Excerpted text
= Beginning of Section =

CONVERTS: First reactions to the Mass?


#1

Hi all,
So I'm still pretty new around here on the forums, and I joined after deciding to seriously consider converting to Catholicism from my Mainline Protestant denomination (Disciples of Christ). At any rate, I've noticed a lot of people who have joined the RCC talk about how the Mass is part of what really drew them in. However, after attending a couple of Mass' at two different parishes (one a...."regular" western parish, the other the Principal Church of the Personal Ordinariate of the Chair of St. Peter a.k.a. the Episcopalian Ordinariate) and my reactions to the Mass have been very mixed.

On one hand
-I love how much Scripture is read. In my normal worship services only a few verses from one book of the Bible are typically read (with rare exceptions when there might be multiple readings, of course we make up for it with extensive Bible studies outside of our worship services), but at Mass four passages are read. Affirming the importance of Scripture as well as approaching the Bible as a whole, Old Testament, Psalms, Epistles, and the four Gospels. I think the part where the priest holds the gilded copy of the Gospels up above his head is cool too. The Gospel " is the power of God for salvation to every one who has faith, to the Jew first and also to the Greek. (Rom. 1:16 RSV-CE)", it should be venerated.

-I like how everyone leading the Mass seems to take worship really seriously, although when some people attending the Mass then proceed to talk or let their children go on screaming during part of it, it can really ruin the environment.

On the other hand
-It seems sort of...regimented and/or scripted, and therefore sort of impersonal. Stand here, kneel here, read this, recite that. Now that said, I am an aspiring actor, so I'll be the first to affirm that something being scripted can indeed still be authentic- but I just haven't gotten that vibe of vitality very strongly, at least not yet.
-It's very confusing sometimes, not knowing all the words and when to say/do the right things in the Mass.

= End of Section =

What this task involves
In the forum post about first reactions to the Mass, what Mainline Protestant denomination is the writer considering leaving for Catholicism?

Information supplied
= Beginning of Section =

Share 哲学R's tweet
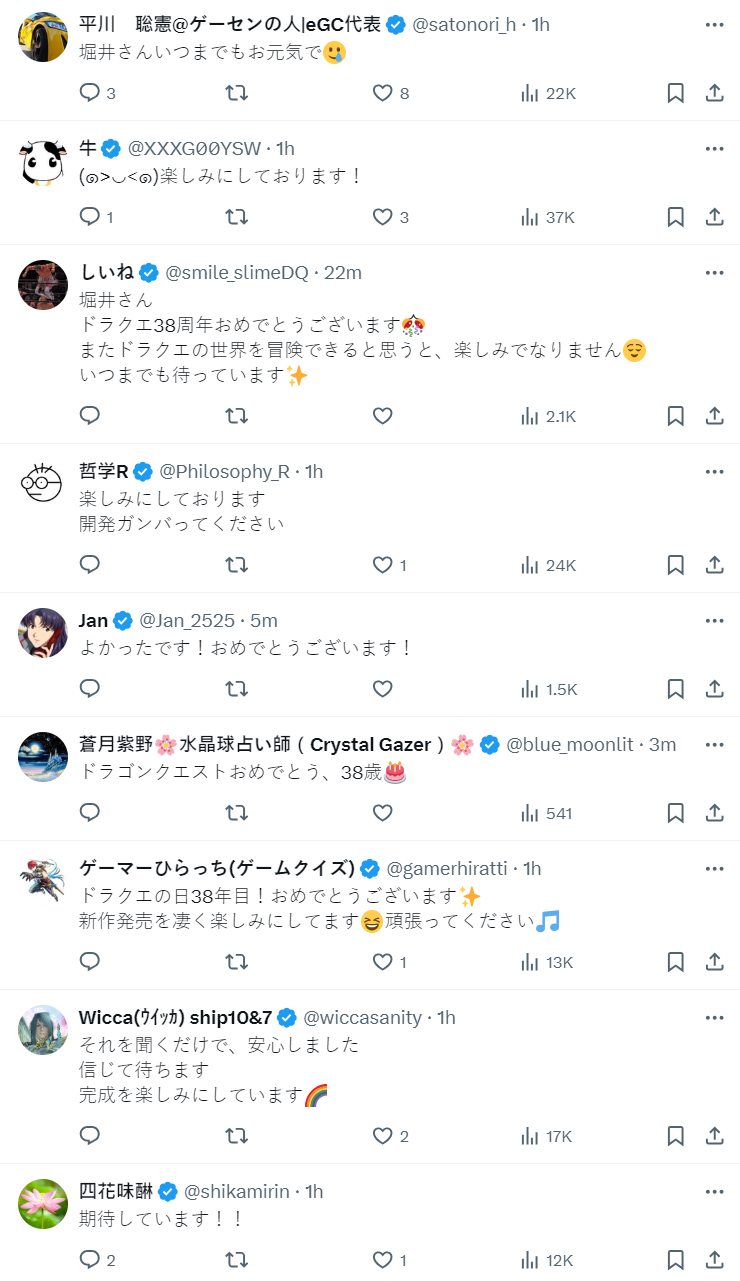Viewport: 740px width, 1281px height. click(x=714, y=565)
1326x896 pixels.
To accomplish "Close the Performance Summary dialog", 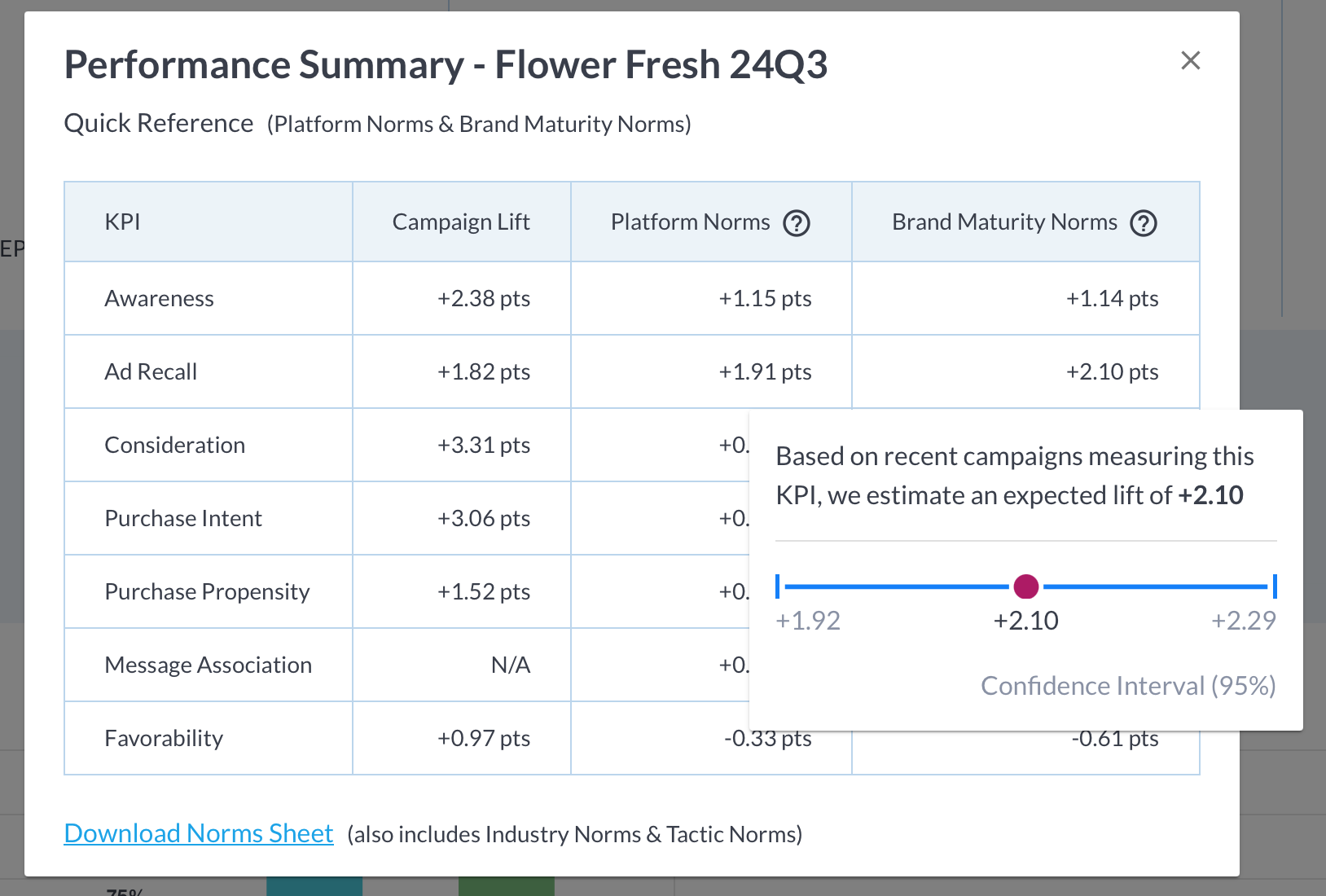I will [x=1190, y=60].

= End of Section =

Result
Disciples of Christ